Context EngineeringFebruary 5, 20264 min read

Context engineering is the real AI interface

A technical view of context as a managed runtime: what to include, what to omit, how to preserve state, and why a larger window does not solve context design.

The model is not the complete AI system. The model is a function that receives a context and produces a continuation.

What the application places around that function determines much of the result: instructions, conversation state, retrieved knowledge, tool definitions, tool outputs, user preferences, files, and a description of the current task.

Calling all of this “prompt engineering” is too narrow. The more useful term is context engineering: designing the information environment in which a model makes its next decision.

A context window is working memory

The context window should be treated as scarce working memory, even when it is large.

A typical agent context contains:

Component	Purpose	Common failure
System instructions	Define behavior and boundaries	Contradictory or overly long rules
Task state	Explain the current objective and progress	Stale plans and completed work remain active
Conversation	Preserve user intent	Irrelevant history dominates recent instructions
Retrieved knowledge	Ground decisions in external facts	Similar but wrong passages are included
Tool schemas	Describe available actions	Too many tools confuse selection
Tool results	Supply observations	Raw output consumes the entire budget

The engineering problem is deciding what deserves to be present now.

Context has a lifecycle

Good context is not assembled once.
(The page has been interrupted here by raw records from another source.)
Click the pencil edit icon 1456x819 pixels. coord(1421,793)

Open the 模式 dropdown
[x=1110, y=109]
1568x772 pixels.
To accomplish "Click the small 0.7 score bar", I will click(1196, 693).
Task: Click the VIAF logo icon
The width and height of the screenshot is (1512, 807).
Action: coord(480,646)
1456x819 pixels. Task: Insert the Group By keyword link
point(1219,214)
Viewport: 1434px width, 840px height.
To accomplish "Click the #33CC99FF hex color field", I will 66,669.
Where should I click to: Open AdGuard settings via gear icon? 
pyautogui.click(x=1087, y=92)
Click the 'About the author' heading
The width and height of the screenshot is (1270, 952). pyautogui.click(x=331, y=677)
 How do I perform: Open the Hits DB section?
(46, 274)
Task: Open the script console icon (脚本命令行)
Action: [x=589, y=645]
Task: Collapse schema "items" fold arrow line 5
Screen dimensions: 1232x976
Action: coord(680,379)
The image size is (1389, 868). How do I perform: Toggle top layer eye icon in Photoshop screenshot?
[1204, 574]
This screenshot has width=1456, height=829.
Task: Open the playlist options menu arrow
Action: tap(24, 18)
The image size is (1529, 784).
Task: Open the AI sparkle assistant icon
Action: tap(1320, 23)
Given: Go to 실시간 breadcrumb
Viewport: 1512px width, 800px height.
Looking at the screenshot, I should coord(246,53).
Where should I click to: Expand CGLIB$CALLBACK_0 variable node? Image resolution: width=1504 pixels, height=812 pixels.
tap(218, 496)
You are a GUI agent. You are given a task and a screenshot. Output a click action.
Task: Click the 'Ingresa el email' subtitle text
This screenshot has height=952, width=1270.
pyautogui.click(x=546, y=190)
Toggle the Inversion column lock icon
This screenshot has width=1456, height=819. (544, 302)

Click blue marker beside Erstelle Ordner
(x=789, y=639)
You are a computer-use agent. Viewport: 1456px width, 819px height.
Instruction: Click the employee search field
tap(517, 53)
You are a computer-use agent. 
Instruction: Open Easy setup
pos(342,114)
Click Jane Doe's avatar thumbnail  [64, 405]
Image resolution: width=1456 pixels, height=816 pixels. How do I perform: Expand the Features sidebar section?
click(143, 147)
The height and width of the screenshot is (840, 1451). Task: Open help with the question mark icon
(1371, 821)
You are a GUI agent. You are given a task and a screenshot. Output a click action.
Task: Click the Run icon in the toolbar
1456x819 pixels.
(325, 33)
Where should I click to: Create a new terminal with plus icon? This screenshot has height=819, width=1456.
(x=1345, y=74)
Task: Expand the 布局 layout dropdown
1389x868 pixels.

It changes while work proceeds.

Acquire: retrieve a file, message, database row, or tool result.
Normalize: add provenance, timestamps, permissions, and type information.
Select: include only what is relevant to the current decision.
Compress: summarize or transform material while preserving critical details.
Expire: remove state that is stale, superseded, or no longer useful.
Persist: save durable facts outside the prompt when they matter later.

This lifecycle resembles cache and memory management more than copywriting.

Conversation history is not memory

Replaying every prior message creates the appearance of memory. It is fragile and expensive.

Durable memory should be explicit and typed. A useful system distinguishes:

User preferences: stable choices such as language or coding style.
Project facts: repository structure, decisions, constraints, and terminology.
Task state: the current plan, completed steps, and unresolved blockers.
Episodes: past actions that may be relevant as examples.
Source knowledge: documents that should be retrieved, not memorized as truth.

Each type needs different retention, permissions, and update rules. A preference may persist for months. A temporary error message should disappear after the issue is fixed.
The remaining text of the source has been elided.